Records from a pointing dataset
▶

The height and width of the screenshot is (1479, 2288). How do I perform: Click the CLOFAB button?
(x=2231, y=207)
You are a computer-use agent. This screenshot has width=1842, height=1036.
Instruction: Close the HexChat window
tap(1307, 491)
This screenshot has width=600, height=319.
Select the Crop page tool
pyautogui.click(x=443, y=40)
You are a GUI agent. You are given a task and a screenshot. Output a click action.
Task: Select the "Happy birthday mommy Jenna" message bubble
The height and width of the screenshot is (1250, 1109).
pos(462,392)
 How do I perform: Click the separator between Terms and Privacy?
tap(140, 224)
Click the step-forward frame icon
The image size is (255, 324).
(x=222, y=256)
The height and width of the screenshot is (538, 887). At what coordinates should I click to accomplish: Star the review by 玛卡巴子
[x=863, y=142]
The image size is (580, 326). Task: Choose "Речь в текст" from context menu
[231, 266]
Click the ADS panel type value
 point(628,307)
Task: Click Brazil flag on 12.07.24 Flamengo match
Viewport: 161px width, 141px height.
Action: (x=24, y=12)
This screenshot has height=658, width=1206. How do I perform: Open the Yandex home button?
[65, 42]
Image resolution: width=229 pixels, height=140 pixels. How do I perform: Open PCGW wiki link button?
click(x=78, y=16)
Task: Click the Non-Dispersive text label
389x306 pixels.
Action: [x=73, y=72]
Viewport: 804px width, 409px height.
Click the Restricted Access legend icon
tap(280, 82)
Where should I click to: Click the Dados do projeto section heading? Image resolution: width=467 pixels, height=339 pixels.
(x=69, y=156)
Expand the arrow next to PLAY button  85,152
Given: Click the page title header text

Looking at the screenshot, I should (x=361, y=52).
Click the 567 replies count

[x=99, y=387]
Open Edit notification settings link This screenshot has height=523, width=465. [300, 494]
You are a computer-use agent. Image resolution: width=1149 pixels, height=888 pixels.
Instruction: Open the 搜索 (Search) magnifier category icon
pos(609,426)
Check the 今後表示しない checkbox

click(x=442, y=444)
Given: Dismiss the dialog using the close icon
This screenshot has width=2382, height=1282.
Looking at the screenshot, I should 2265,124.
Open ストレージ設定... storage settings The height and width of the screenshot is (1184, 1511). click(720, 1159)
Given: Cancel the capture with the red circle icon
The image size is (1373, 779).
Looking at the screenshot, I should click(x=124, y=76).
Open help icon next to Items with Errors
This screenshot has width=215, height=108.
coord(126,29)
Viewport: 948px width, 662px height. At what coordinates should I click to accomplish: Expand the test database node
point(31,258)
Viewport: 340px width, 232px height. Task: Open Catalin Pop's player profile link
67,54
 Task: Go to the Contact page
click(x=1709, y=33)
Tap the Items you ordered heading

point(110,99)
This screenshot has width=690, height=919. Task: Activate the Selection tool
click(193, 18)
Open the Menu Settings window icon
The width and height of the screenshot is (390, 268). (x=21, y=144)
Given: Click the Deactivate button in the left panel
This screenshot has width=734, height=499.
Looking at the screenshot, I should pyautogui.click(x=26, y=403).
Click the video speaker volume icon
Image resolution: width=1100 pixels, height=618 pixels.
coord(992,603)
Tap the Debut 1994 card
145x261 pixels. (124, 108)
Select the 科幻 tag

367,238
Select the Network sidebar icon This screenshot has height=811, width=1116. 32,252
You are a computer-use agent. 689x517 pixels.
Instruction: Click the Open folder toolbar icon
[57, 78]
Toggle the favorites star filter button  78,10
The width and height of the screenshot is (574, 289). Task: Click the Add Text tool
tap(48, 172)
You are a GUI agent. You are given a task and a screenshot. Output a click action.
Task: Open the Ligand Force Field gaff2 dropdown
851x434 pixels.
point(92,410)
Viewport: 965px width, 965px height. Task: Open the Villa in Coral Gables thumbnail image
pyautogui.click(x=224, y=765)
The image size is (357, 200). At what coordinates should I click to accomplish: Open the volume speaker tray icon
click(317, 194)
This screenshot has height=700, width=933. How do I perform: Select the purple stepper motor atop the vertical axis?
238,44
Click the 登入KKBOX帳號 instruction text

◀

Rewrite the records from their first line through the line containing "Action: [x=73, y=72]", replacing "Crop page" with "Rotate page" and leaving everything else unchanged.

Solved exercise →
The height and width of the screenshot is (1479, 2288). How do I perform: Click the CLOFAB button?
(x=2231, y=207)
You are a computer-use agent. This screenshot has width=1842, height=1036.
Instruction: Close the HexChat window
tap(1307, 491)
This screenshot has width=600, height=319.
Select the Rotate page tool
pyautogui.click(x=443, y=40)
You are a GUI agent. You are given a task and a screenshot. Output a click action.
Task: Select the "Happy birthday mommy Jenna" message bubble
The height and width of the screenshot is (1250, 1109).
pos(462,392)
 How do I perform: Click the separator between Terms and Privacy?
tap(140, 224)
Click the step-forward frame icon
The image size is (255, 324).
(x=222, y=256)
The height and width of the screenshot is (538, 887). At what coordinates should I click to accomplish: Star the review by 玛卡巴子
[x=863, y=142]
The image size is (580, 326). Task: Choose "Речь в текст" from context menu
[231, 266]
Click the ADS panel type value
 point(628,307)
Task: Click Brazil flag on 12.07.24 Flamengo match
Viewport: 161px width, 141px height.
Action: (x=24, y=12)
This screenshot has height=658, width=1206. How do I perform: Open the Yandex home button?
[65, 42]
Image resolution: width=229 pixels, height=140 pixels. How do I perform: Open PCGW wiki link button?
click(x=78, y=16)
Task: Click the Non-Dispersive text label
389x306 pixels.
Action: [x=73, y=72]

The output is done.